Sunday, May 1, 2016

The Girlfriend Experience: Eminently Worth It

If it had to pick the best new 2016 television series on any medium - network TV, cable, or streaming - it would be The Girlfriend Experience on Starz.   And though it's hard to compare The Girlfriend Experience to the science fiction, crime, and historical drama I usually review here, it may well be the best series now on television, period.

What's it about?  Well, the girlfriend experience is offered by call girls who not only provide sex, but companionship, dinner, affection, conversation, attentive listening during the time that is purchased, for a thousand dollars or more an hour.   The purveyor of the experience thus needs to be not only beautiful, but intelligent and empathetic.

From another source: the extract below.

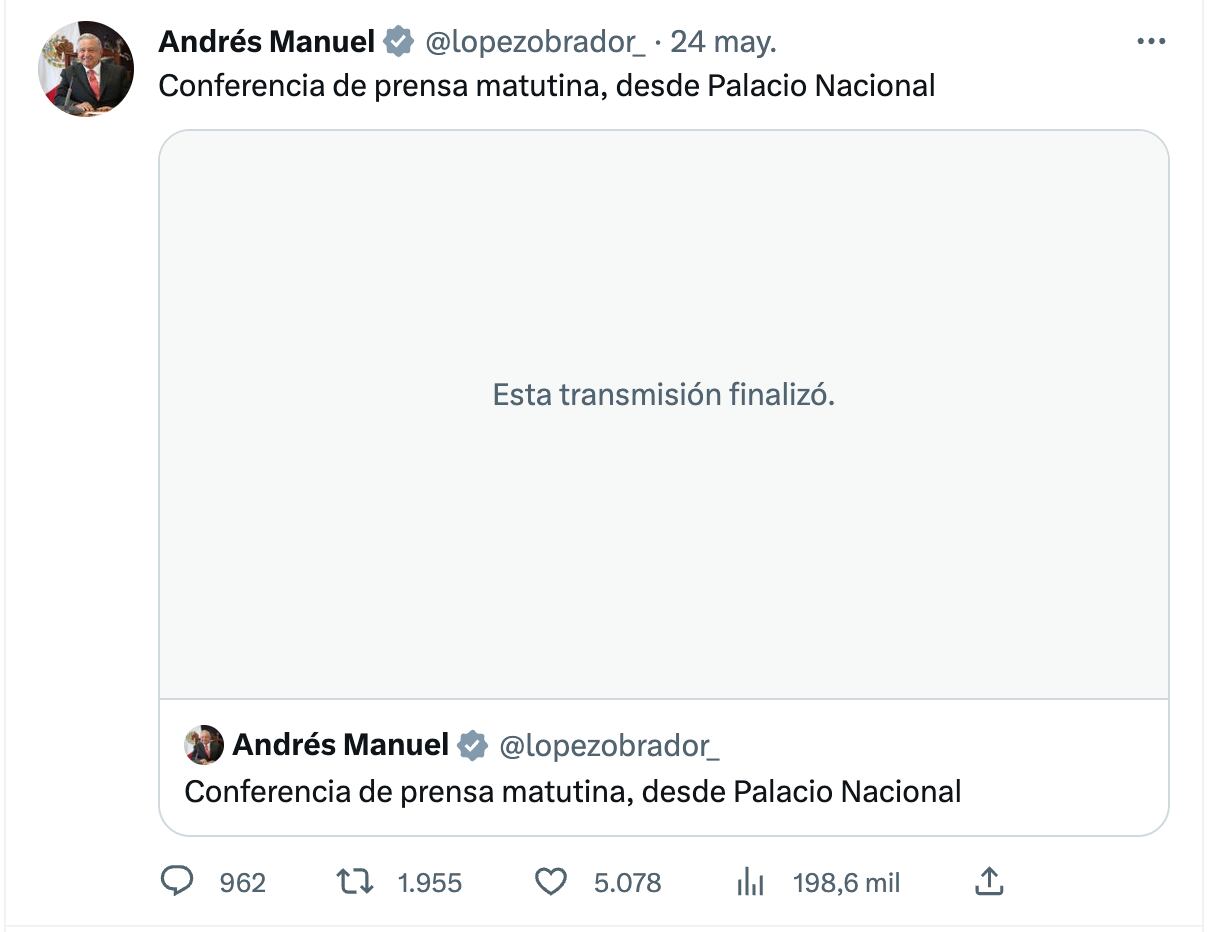Select the reply count 962
The width and height of the screenshot is (1211, 932).
click(x=240, y=882)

In order for a series like this to work, the lead actress has to not only be gorgeous, but convey that intelligence and sensitivity.  That would be Riley Keough, who gives a virtuoso performance as Christine Reade.   She's Elvis Presley's granddaughter, by the way.   I don't how she sounds on record, but she has more acting talent than everyone in her family combined - and I liked Elvis in Jailhouse Rock, and Priscilla was pretty good in Dallas, too.  But their granddaughter is something else again on screen.

The story's excellent, too.   Christine has a day job as a law student and legal intern - which is also why she needs to be so intelligent - and this puts The Girlfriend Experience on a continuum with Secret Diary of a Call Girl on Showtime (about a straight-up prostitute) and every lawyer show ever on television, including The Good Wife, and for that matter in a different way with Girls on HBO and The Devil Wears Prada in the movies, too.

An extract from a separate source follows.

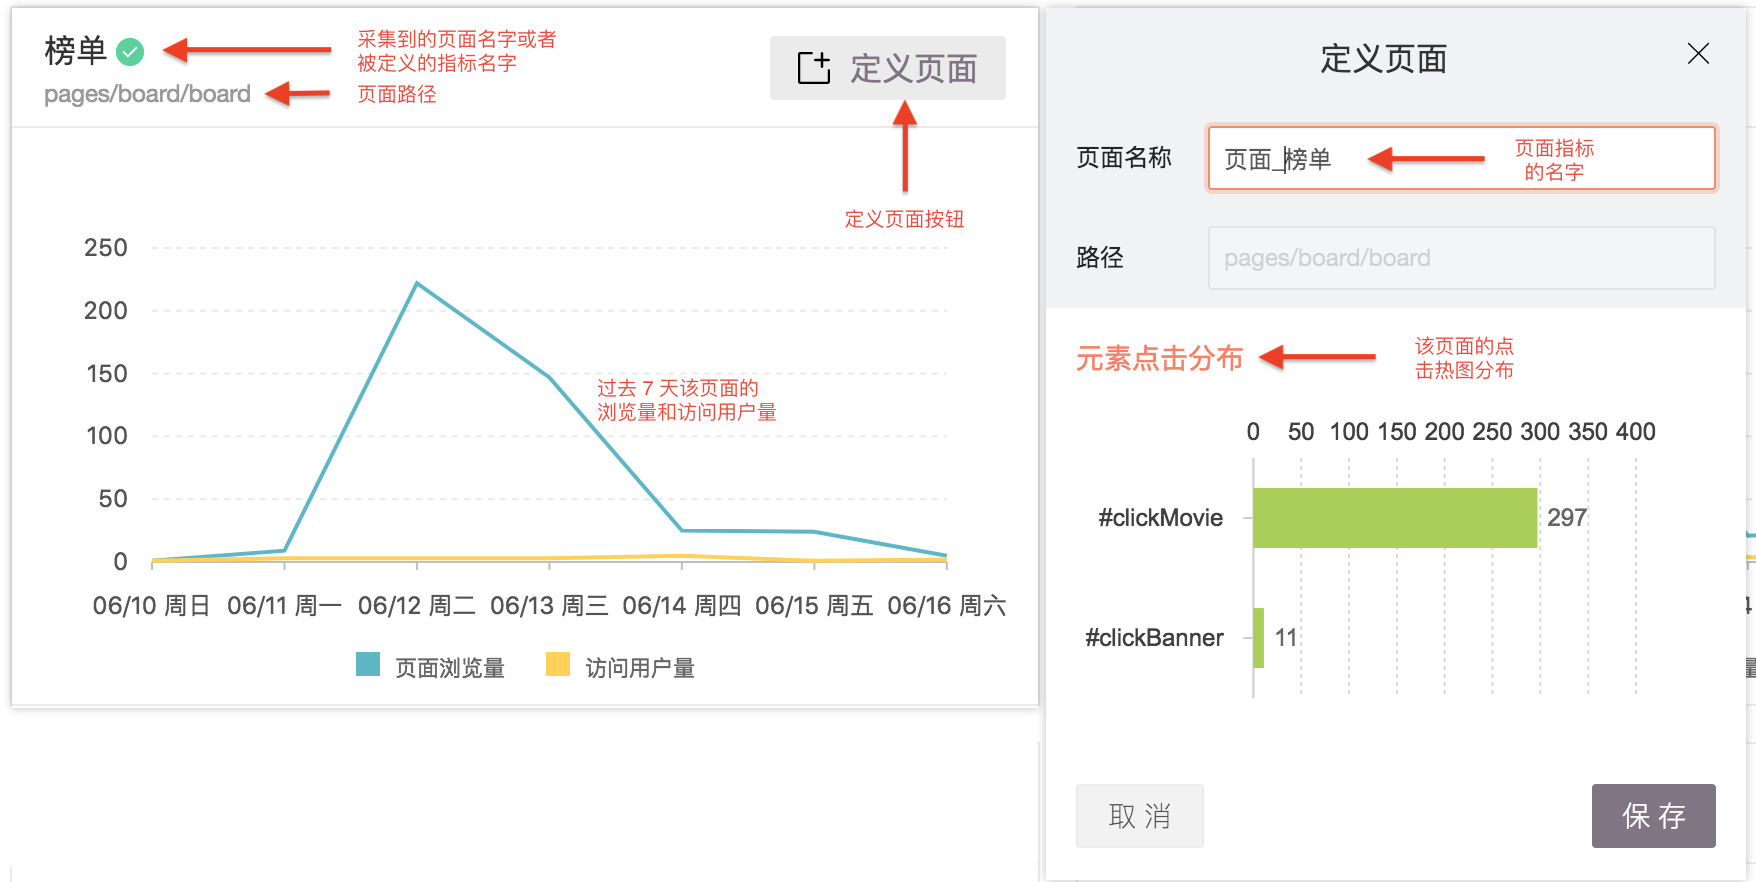Click the disabled 路径 path field
Image resolution: width=1756 pixels, height=882 pixels.
click(x=1460, y=258)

But the subject of The Girlfriend Experience is something all its own, and the narrative does a good job of mining its possibilities and complications. Christine's clients range from obsequious to savvy, from brutal to sweet to even sometimes cool.   One of them realizes he can't afford to continue shelling out the big bucks for this and asks for a discount.   Another drops dead (off camera).   A third craves the jealousy part of any real relationship, and asks Christine to set that up.

The pacing in the 13-episode season, each 30 minutes, took a little getting used to, and wasn't helped by the fact that Cablevision didn't have all the episodes up on Starz On Demand as advertised - maybe I should pay for a more satisfying cable experience (wait, I thought I was already doing that) - but in the end and in retrospect I rather like the way the story is rolled out, especially the unconventional season finale.

There's astute use of media in the story, with smartphones and videos playing crucial roles, thus giving the media scholar a great excuse to watch this.

But you don't need an excuse.  The Girlfriend Experience is brilliant, provocative, appealing television, and a unique addition to the screen.